• _DATA TO EXAMINE_:
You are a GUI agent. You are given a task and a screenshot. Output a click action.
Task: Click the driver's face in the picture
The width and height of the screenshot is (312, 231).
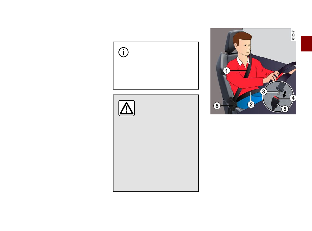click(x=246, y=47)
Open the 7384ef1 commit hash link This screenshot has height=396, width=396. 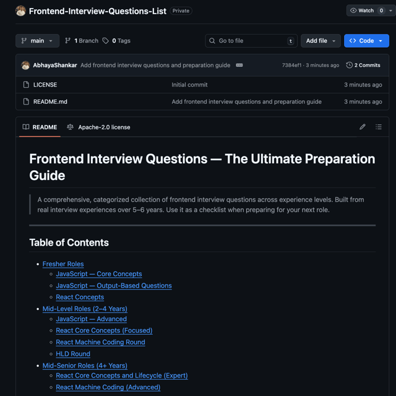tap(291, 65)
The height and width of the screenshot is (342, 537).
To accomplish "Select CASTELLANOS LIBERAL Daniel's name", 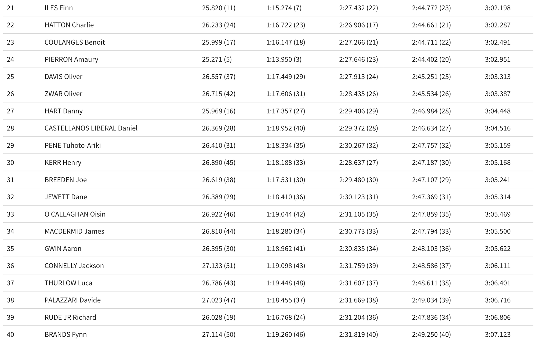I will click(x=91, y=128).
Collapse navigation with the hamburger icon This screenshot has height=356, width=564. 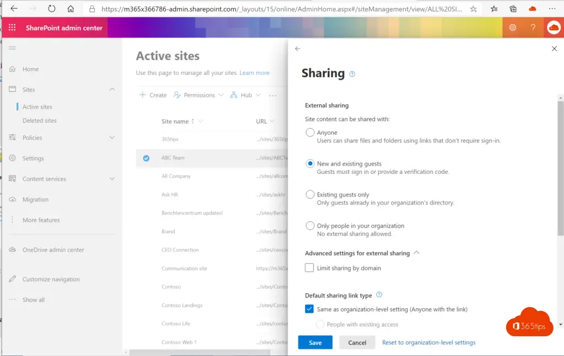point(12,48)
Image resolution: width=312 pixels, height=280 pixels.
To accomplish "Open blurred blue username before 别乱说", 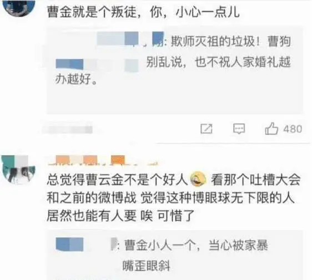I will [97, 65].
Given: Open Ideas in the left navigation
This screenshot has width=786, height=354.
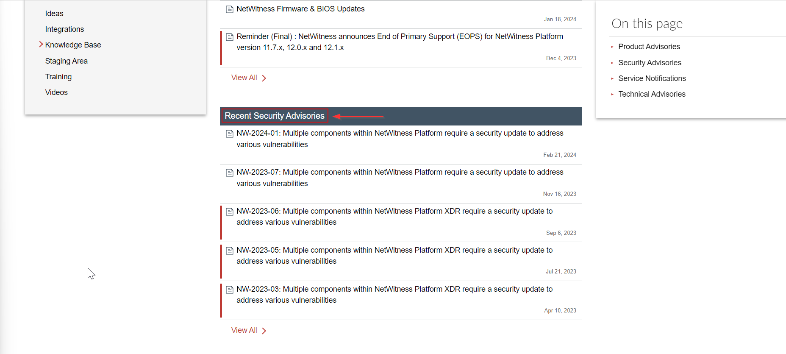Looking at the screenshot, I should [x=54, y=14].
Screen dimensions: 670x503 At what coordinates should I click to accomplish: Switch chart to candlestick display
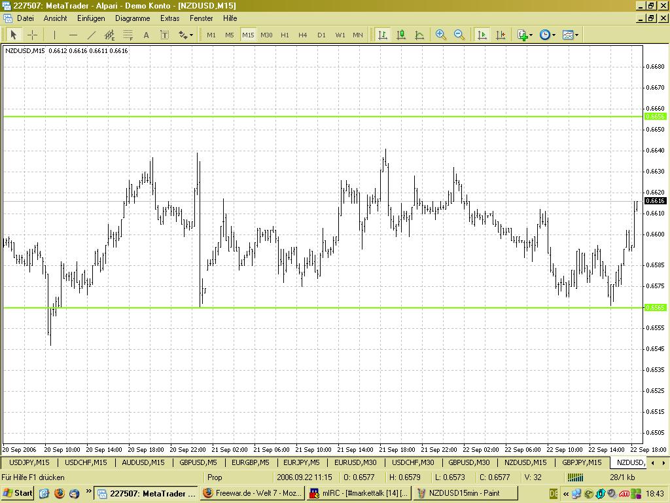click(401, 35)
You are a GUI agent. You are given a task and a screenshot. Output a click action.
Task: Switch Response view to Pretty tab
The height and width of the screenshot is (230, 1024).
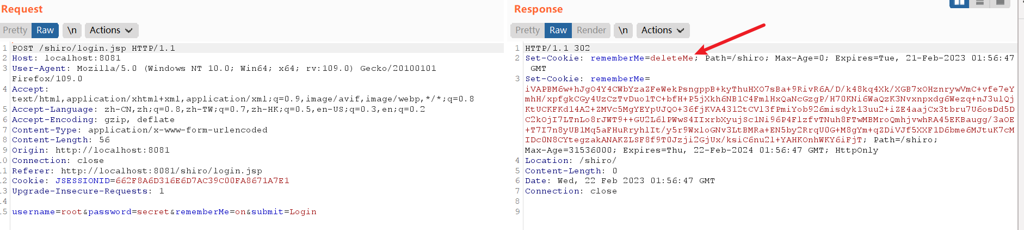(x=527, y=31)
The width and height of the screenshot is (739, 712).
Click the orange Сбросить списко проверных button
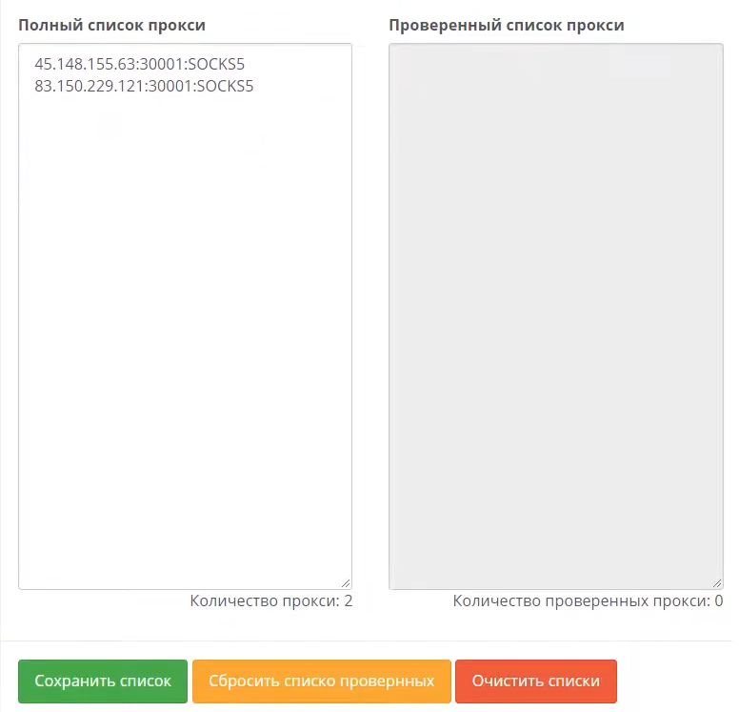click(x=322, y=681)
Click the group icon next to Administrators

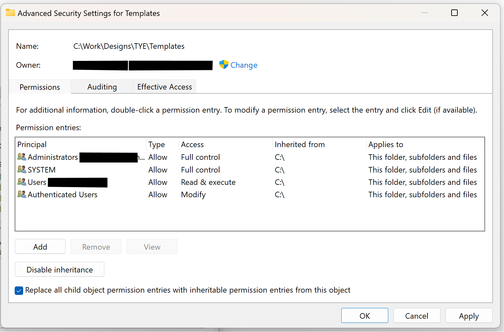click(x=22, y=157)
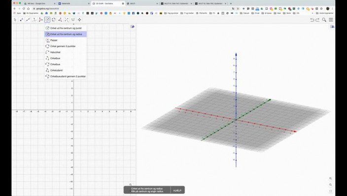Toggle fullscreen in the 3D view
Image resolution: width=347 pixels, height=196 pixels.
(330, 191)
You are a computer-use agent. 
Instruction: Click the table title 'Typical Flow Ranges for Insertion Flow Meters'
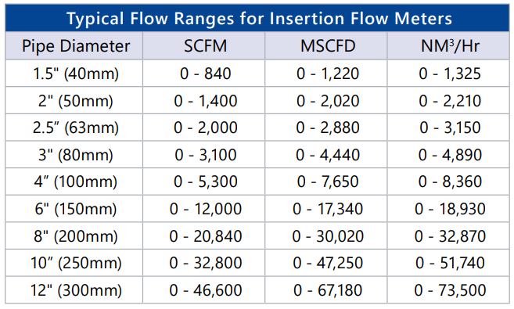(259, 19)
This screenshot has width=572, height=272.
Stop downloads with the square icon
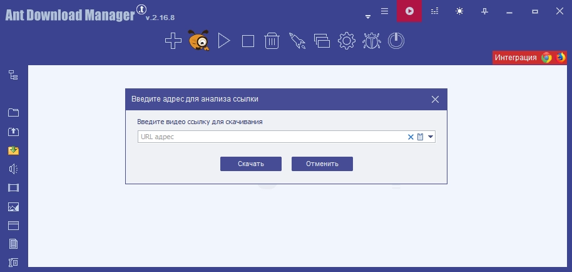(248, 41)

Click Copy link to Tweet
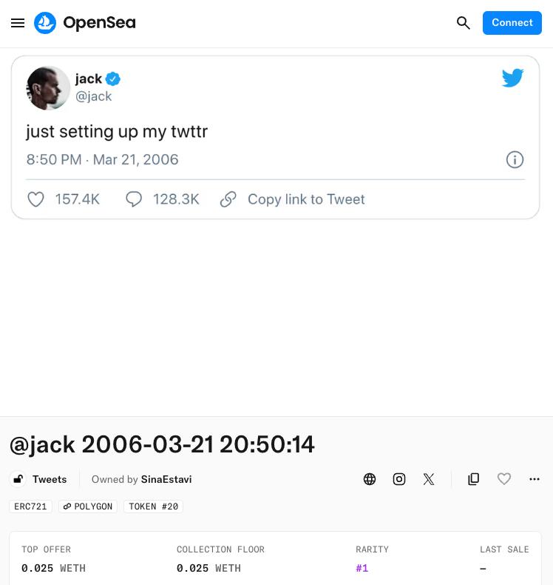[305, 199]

• _TO DO_:
Retype, exactly and with no pictures, everything above from the line with "The height and width of the screenshot is (230, 1024)." down to the line with "You are a computer-use agent.", both included.

• _WRITTEN SOLUTION_:
The height and width of the screenshot is (230, 1024).
(x=527, y=31)
The width and height of the screenshot is (739, 712).
Click the orange Сбросить списко проверных button
click(x=322, y=681)
Click the group icon next to Administrators

click(x=22, y=157)
Toggle fullscreen in the 3D view
Image resolution: width=347 pixels, height=196 pixels.
(330, 191)
You are a computer-use agent. 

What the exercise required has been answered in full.